By Victor Bruno | New Oxford Review, October 2025
Victor Bruno is an author whose writing has been featured in VoegelinView, The Political Science Reviewer, In Medias Res, Sacred Web, The Fortnightly Review, and elsewhere. He has two books published in Portuguese, the latest being René Guénon Revelado (2023). He also writes the newsletter Cartas da Tradição on Substack.
He probably didn’t need to do it. At first glance, he doesn’t look the part. He has a warm smile, a rosy complexion, and eyes that have a happy, joyful glint. He seems to embody the expression “good man.” In his official portrait he’s wearing the traditional black episcopal regalia and the venerable San Damiano pectoral cross. Had he used Pope Francis’s “pastoral cross,” showing not the Crucified Christ but Christ the Shepherd, you could perhaps say, “Well, we all saw it coming.” But he didn’t, so you couldn’t.
Nevertheless, that smiling, seemingly harmless and reasonably moderate new bishop, the Most Excellent Michael T. Martin, O.F.M. Conv., pulled the plug on the Traditional Latin Mass in the Diocese of Charlotte, North Carolina.
Juridically, Bishop Martin was more than justified. In his official statement, he said he was doing nothing more than implementing, as obedience to Rome required, the norms of Traditionis Custodes, Pope Francis’s controversial motu proprio that put an end to the liberties of Summorum Pontificum, Pope Benedict XVI’s motu proprio that allowed parish priests to celebrate the Traditional Latin Mass (TLM) without episcopal approval. This meant sending all TLMs in his diocese to a chapel in Mooresville, some 30 miles from downtown Charlotte. Though His Excellency said “the name of the chapel is yet to be determined,” it has a name. It’s the Freedom Christian Center, formerly a Protestant gathering place.

Could the bishop have been any clearer? The TLM is not welcome in his diocese. What followed was fierce uproar. There was no shortage of commentators giving their views on the subject, and the absolute majority was negative. The traditionalist community is, after all, as vocal as it gets on the Internet.

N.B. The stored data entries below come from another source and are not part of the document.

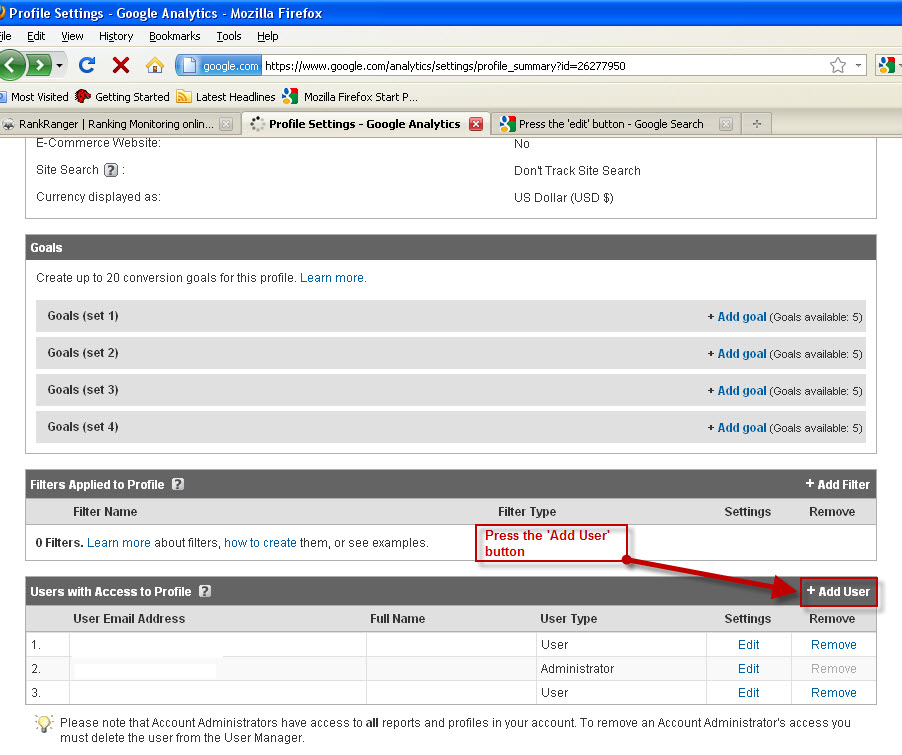The height and width of the screenshot is (755, 902).
Task: Click the bookmark star in address bar
Action: tap(838, 65)
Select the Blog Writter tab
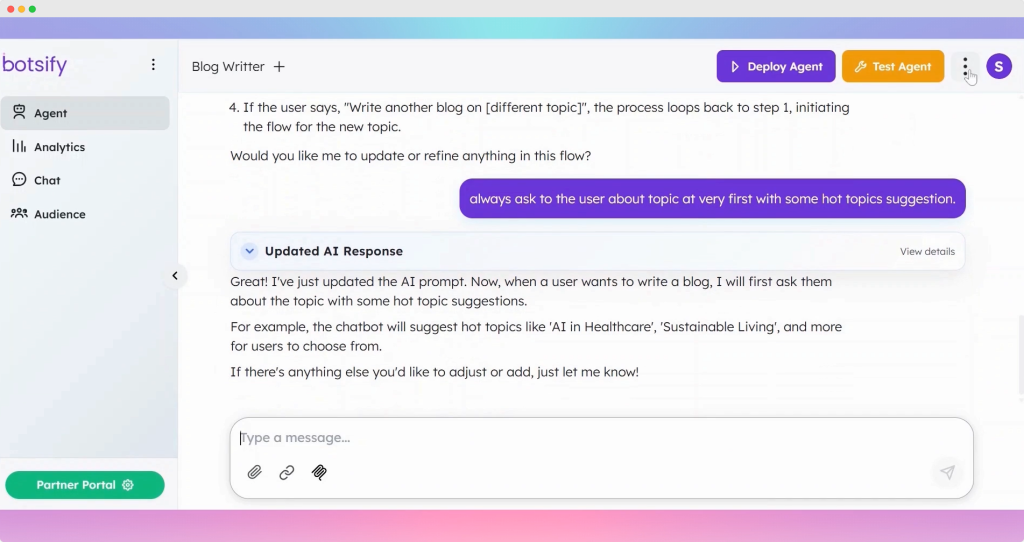The width and height of the screenshot is (1024, 542). click(x=228, y=67)
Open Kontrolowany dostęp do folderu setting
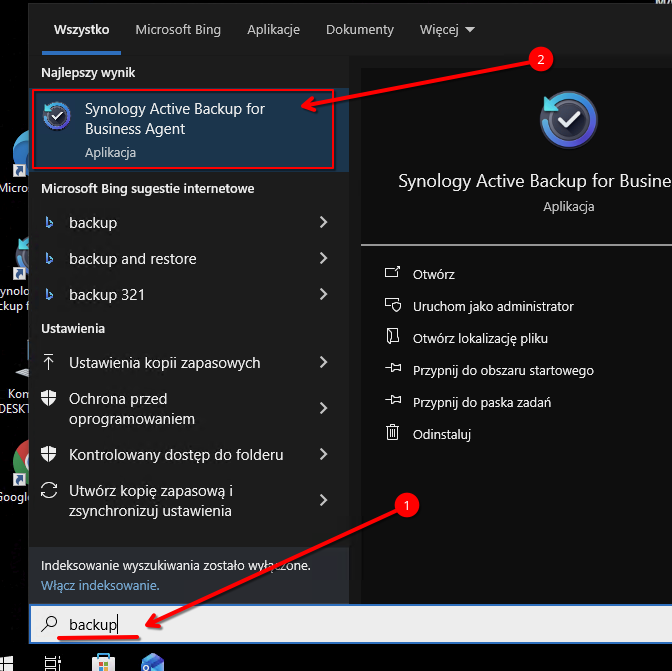Image resolution: width=672 pixels, height=671 pixels. [176, 455]
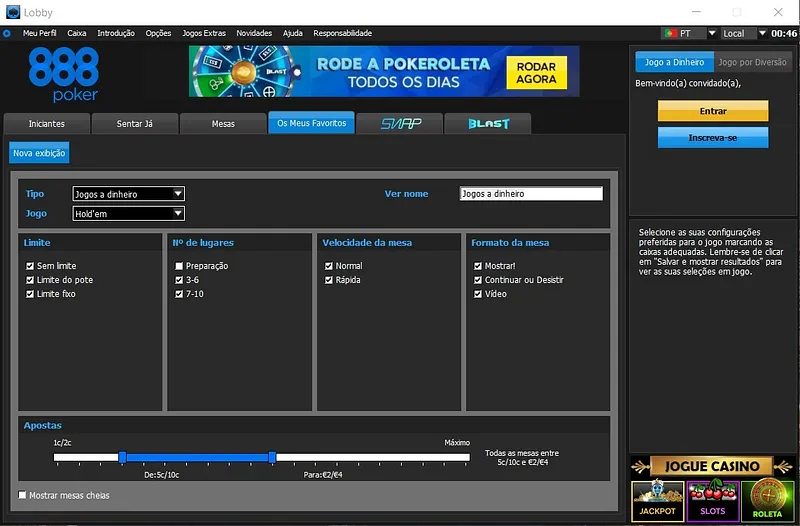800x526 pixels.
Task: Switch to the Sentar Já tab
Action: click(135, 124)
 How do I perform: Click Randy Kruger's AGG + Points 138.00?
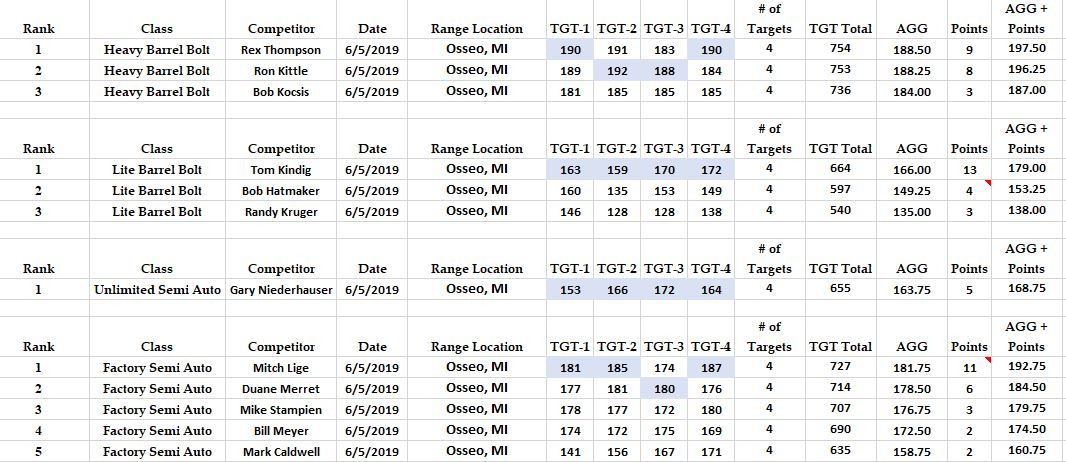[1026, 211]
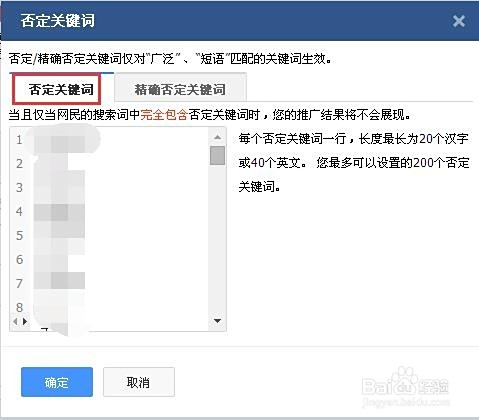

Disagreement and animosity are one thing, especially in a diocese where traditionalism has a deep foothold. But the controversy has revealed — yet again — the strange beliefs among traditionalists that Catholicism is the TLM, meaning that an assault against the Mass is an assault against the Church herself, and that access to the TLM is a God-given right. In fact, popular author Peter Kwasniewski wrote a book titled Reclaiming Our Roman Catholic Birthright (2020). Kwasniewski is the dean of what might be called “TLMism,” the branch of traditionalism that’s centered on the primacy of the TLM, and his book is not about religious vs. civil life, or the natural law vs. the secular state, all traditional Catholic issues. It’s about the Mass.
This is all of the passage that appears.